Odontogenic tumors are both Benign and Malignant and have been classified accordingly by WHO in 1992 which was further divided into sub divisions by White DK in 2004. Benign Odontogenic tumors are divided into three types based on the presence / absense of odontogenic epithelium or ectomesenchyme. While the Malignant Odontogenic tumors are divided into Carcinomas and Sarcomas.
Classification of Odontogenic tumors – Modified WHO
The classification was first given in 1992 which was later modified by White DK in 2004 by including Sub divisions.

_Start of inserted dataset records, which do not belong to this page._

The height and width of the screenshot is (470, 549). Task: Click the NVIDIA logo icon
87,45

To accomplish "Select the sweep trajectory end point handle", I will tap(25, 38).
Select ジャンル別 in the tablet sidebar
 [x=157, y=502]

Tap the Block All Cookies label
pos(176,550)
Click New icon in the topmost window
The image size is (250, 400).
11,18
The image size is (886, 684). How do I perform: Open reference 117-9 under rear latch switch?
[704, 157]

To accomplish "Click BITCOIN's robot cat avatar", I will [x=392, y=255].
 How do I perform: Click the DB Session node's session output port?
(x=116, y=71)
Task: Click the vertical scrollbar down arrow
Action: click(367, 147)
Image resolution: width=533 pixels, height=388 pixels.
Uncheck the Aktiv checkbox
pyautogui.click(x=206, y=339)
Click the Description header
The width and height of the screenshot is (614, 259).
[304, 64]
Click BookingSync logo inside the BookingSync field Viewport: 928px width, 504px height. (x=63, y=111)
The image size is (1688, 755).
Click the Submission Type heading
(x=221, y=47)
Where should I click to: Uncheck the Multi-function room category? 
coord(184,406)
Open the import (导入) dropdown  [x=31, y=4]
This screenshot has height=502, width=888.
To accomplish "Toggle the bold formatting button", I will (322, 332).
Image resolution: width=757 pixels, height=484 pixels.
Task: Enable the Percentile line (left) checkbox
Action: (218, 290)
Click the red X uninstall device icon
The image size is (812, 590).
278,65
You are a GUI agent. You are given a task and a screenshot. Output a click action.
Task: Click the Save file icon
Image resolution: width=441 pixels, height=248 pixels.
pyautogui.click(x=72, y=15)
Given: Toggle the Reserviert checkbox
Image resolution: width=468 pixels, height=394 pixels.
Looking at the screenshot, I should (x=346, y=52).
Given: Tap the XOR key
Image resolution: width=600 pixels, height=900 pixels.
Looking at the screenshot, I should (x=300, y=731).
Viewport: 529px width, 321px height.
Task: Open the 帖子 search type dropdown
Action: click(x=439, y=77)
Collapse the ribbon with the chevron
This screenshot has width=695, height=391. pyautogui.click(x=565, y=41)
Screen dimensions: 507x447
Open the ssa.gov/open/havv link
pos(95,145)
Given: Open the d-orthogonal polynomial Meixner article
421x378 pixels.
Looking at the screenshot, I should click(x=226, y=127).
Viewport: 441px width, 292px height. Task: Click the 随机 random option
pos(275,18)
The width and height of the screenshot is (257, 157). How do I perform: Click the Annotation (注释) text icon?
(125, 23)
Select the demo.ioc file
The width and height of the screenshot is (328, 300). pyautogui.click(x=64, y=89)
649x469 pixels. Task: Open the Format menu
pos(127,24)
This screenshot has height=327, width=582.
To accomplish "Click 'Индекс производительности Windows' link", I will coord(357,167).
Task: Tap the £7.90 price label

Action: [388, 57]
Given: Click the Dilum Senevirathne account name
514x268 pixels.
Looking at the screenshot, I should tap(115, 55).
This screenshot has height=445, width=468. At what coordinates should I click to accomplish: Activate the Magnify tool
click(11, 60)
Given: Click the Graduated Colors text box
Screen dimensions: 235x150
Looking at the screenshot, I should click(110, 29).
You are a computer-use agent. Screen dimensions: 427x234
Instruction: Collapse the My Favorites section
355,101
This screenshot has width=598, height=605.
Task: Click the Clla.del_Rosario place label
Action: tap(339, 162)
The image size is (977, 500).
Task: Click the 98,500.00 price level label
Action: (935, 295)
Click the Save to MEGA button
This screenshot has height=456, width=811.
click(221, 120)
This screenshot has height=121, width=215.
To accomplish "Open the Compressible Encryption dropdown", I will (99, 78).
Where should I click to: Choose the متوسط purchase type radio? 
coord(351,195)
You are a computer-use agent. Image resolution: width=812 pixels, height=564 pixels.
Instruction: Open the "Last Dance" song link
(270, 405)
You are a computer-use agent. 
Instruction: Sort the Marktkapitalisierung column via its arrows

Benign Odontogenic Tumors:
1. Odontogenic Epithelium without odontogenic ectomesenchyma: In this case, the tumor is entirely made up of epithelial component without any contribution from extomesenchyme
- Squamous Odontogenic Tumor
- Calcifying epithelial odontogenic tumor or Pindborg tumor
- Adenomatoid Odontogenic Tumor
2. Odontogenic Epithelium with odontogenic ectomesenchyme with or without hard tissue formation:
- Ameloblastic Fibroma
- Ameloblastic Fibrodentinoma
- Ameloblastic fibro-odontoma
- Calcifying Odontogenic Cyst
- Complex Odontoma
- Compound Odontoma
3. Odontogenic ectomesenchyme with or without included odontogenic Epithelium
- Odontogenic Fibroma
- Myxoma or Myxofibroma
- Cementoblastoma – Bening or True
Malignant Odontogenic Tumors:
1. Odontogenic Carcinomas:
- Malignant Ameloblastoma
- Primary intraosseous carcinoma
- Clear cell odontogenic carcinoma
- Ghost cell odontogenic carcinoma
2. Odontogenic Sarcomas:
- Ameloblastic fibrosarcoma
- Ameloblastic fibrodentinosarcoma
- Ameloblastic fibro-odontosarcoma
Histology of both benign and malignant odontogenic lesions can be determined by their location or site and structure in which they are located. Radiographic, Clinical and Histologic features need to be taken into account before diagnosis of the lesion, a biopsy or FNAC might also be needed in some cases for Confirmation of the lesion. The proper diagnosis of Odontogenic lesion helps in determining a proper Treatment Plan which consists of Surgical intervention in most cases. The prognosis of the treatment depends on the type of lesion Benign or Carcinogenic and also on the amount of Hard and Soft tissue damage done.